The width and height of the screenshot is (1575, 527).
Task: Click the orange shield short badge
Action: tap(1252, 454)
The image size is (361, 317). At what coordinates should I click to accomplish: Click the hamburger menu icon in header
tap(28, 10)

--

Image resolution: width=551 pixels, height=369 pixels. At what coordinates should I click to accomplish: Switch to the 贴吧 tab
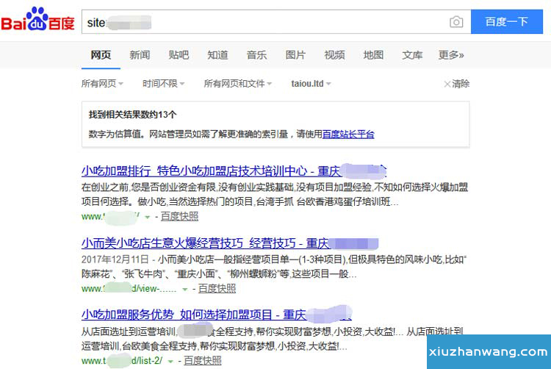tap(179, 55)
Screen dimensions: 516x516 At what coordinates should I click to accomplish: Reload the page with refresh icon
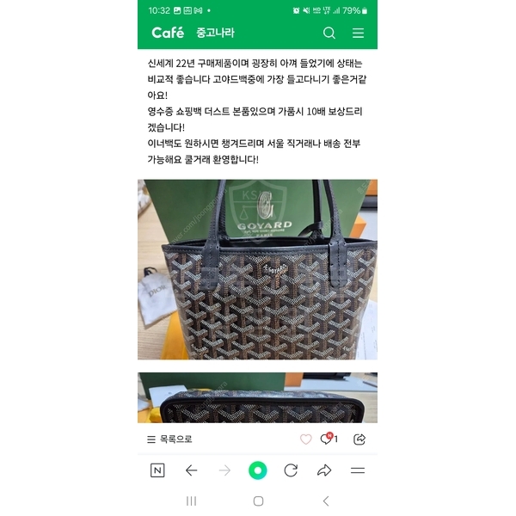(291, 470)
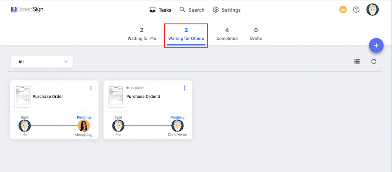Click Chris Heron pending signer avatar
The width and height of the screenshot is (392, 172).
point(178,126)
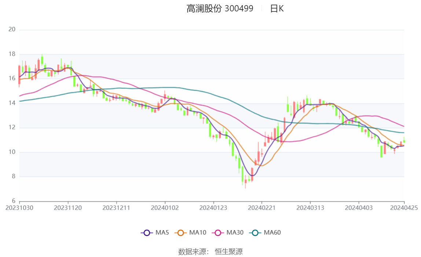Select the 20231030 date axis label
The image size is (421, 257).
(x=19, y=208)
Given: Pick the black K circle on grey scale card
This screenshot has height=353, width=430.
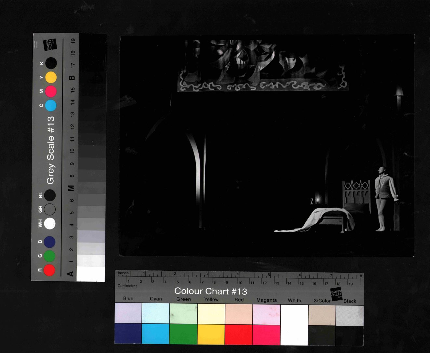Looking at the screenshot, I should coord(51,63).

Exercise objective: Using the entries above, repeat exactly the lines from the one with "Screen dimensions: 516x516" to the one with "Given: Pick the", both included, and leave the pictures behind.

Response to this task:
Screen dimensions: 516x516 At what coordinates should I click to accomplish: Reload the page with refresh icon
(291, 470)
Click Chris Heron pending signer avatar
The width and height of the screenshot is (392, 172).
point(178,126)
Select the 20231030 date axis label
The image size is (421, 257).
(x=19, y=208)
Given: Pick the black K circle on grey scale card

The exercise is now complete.